Boulevard de l'Université: le coroner Truchon avait discuté avec les experts de la Ville

Depuis mercredi, des affiches sont installées sur le boulevard de l'Université, à Chicoutimi, suggérant aux automobilistes de rouler à 70 kilomètres/heure, tandis que plus loin, une autre indique que la limite réelle est encore de 90 km/h. Le choix de la vitesse est laissé à la discrétion des conducteurs, ce qui va à l'encontre des recommandations émises par le coroner Sylvain Truchon, qui s'est penché sur les circonstances entourant le décès de Marie-Pier Pagé en décembre 2015.
Depuis quelques jours, la vitesse recommandée sur le boulevard de l'Université, à Chicoutimi, est de 70 km/h. Dans le rapport entourant la mort de Marie-Pier Pagé en décembre 2015, le coroner Sylvain Truchon avait conclu que le fait de diminuer la vitesse sur cette artère créerait une situation où les différences de vitesse entre ceux qui respectent la limite et les vitesses réellement observées présenteraient encore plus de dangers.
Le rapport a été rendu public en novembre dernier. Me Truchon signalait alors que les différences, parfois importantes, entre ceux qui respectent les limites et les vitesses réelles observées dans ce secteur seraient dangereuses. Il proposait l'implantation d'un mur de béton pour séparer les deux voies (Jersey), la solution la moins coûteuse pour éviter que des véhicules entrent en collision. La Ville a plutôt choisi de diminuer la limite de vitesse de 90 à 70 km/h. Une résolution a été adoptée en ce sens lors du conseil de ville du 7 novembre dernier et la nouvelle limite devait entrer en vigueur cette semaine. Toutefois, le nouveau règlement ne peut être appliqué avant le 6 février, soit 90 jours après que le ministère des Transports ait donné son aval. La Ville avait procédé à l'installation des nouvelles affiches, mais a dû les enlever en milieu de semaine pour les remplacer par des pancartes sur lesquelles il est inscrit «vitesse recommandée: 70 km/h».
Questionné à ce sujet, le coroner Truchon rappelle qu'avant de produire son rapport, il a longuement discuté avec les services techniques de la Ville pour se faire une tête.
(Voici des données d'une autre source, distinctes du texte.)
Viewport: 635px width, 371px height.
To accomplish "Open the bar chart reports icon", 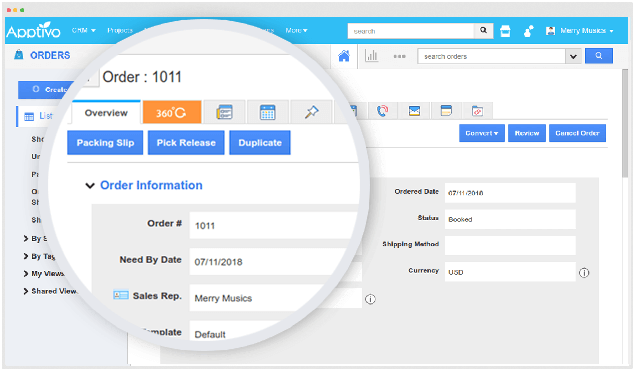I will point(371,56).
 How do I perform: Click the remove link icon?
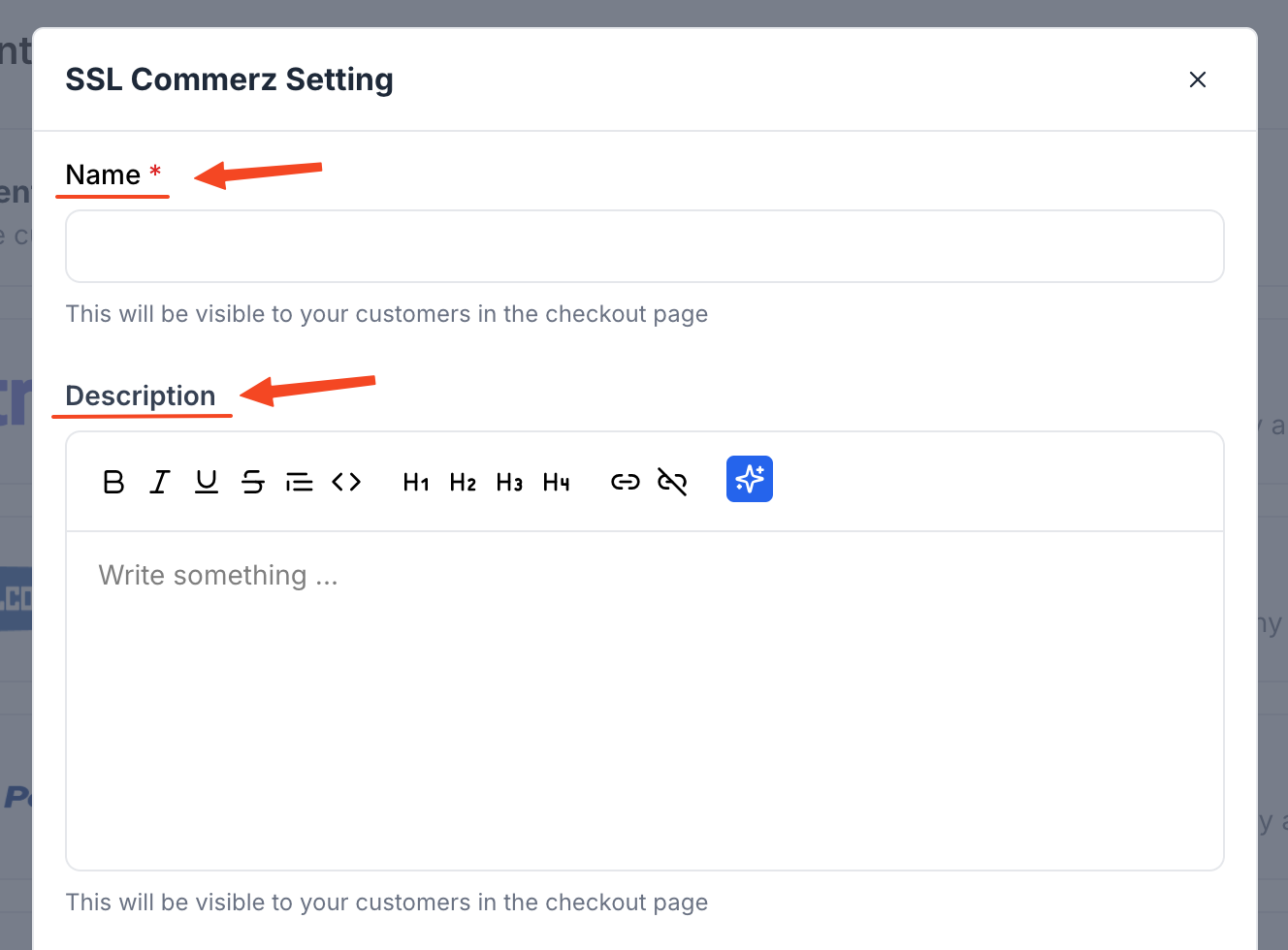pos(672,481)
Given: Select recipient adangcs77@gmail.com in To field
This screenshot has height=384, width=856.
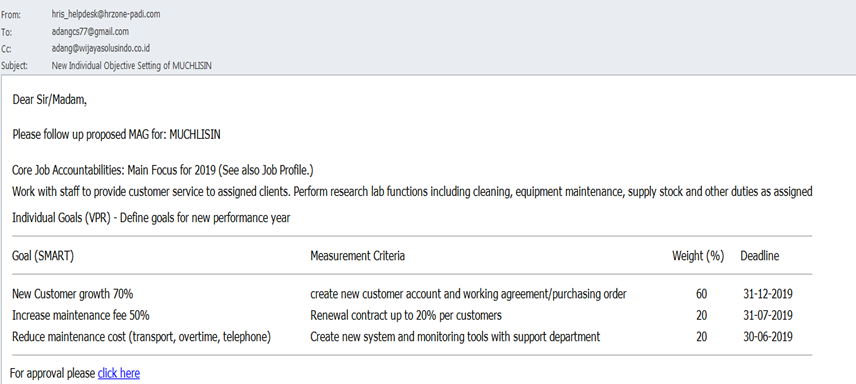Looking at the screenshot, I should 90,31.
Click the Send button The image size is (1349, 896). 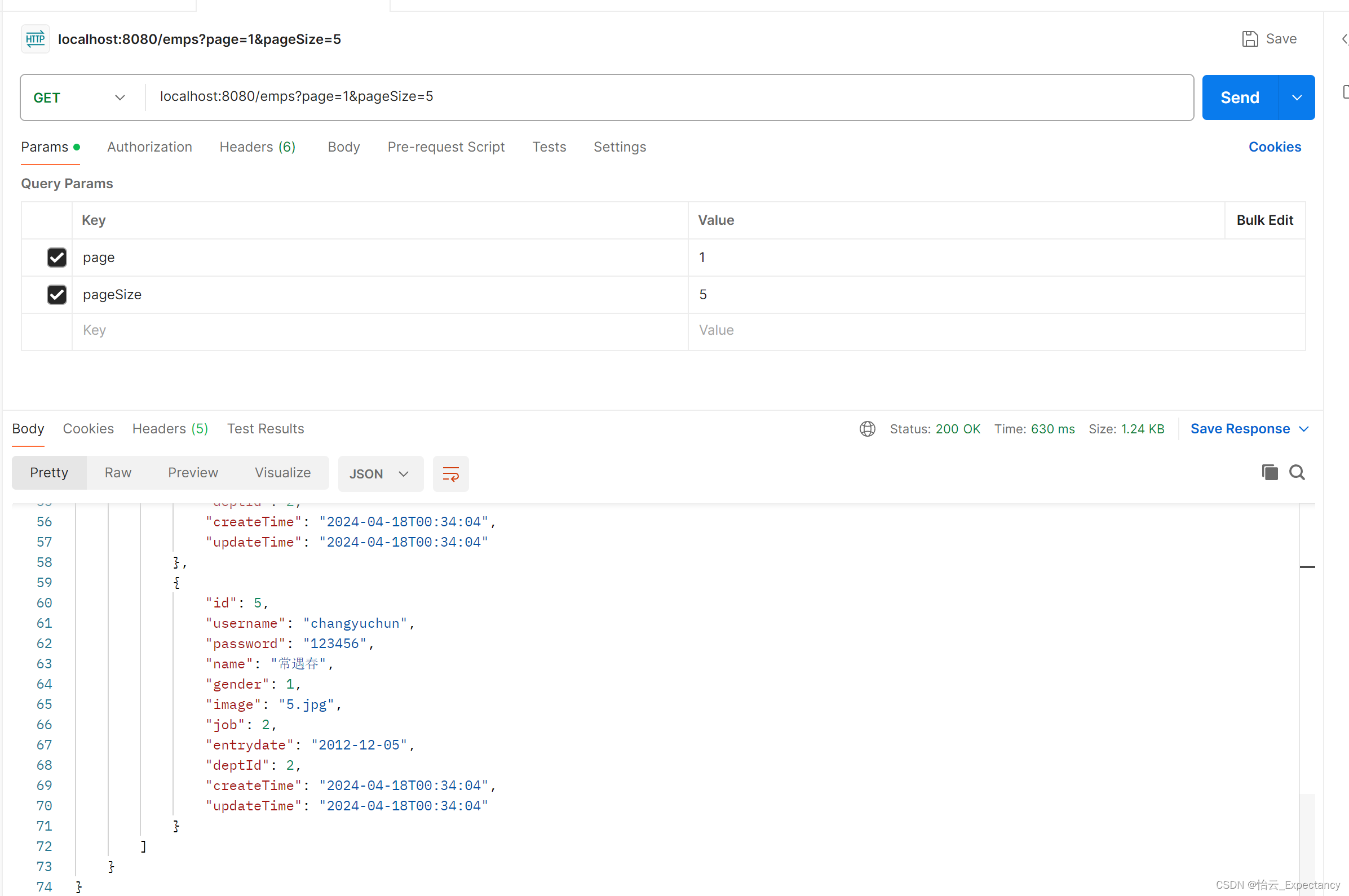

Les experts lui ont signifié que les différentiels de vitesse (delta V) sont une source fréquente d'accidents.
«Je n'ai pas vu ça dans mon café au lait le matin avant de l'écrire dans mon rapport. J'ai rencontré les responsables municipaux, qui ont offert une excellente collaboration. Ils m'ont dit que les différentiels de vitesse sont plus dangereux et j'ai écarté la baisse de la limite dans mes conclusions», rappelle Sylvain Truchon. Il estime que même si la limite maximale est fixée à 70, il y aura toujours des «matamores» qui vont rouler à 90, sinon plus. D'ailleurs, les vitesses observées dans le secteur ont atteint 123 km/h par moments.
Le coroner rappelle que la solution idéale serait l'élargissement de la route, une option jugée trop coûteuse par les autorités municipales.
L'avocat Truchon, dont le mandat, comme coroner, est d'éviter que d'autres vies soient fauchées dans la cuve du boulevard de l'Université, aurait bien aimé voir des panneaux lumineux à vitesse variable installés à cet endroit. Il cite, en exemple, la signalisation installée sur l'autoroute du Vallon, à Québec. La limite imposée aux automobilistes est tributaire des conditions météo, du volume de circulation ou des accidents qui surviennent. Puisqu'il s'agit d'un projet pilote déployé par le ministère, il n'est pas possible d'implanter un mécanisme du genre sur le boulevard de l'Université.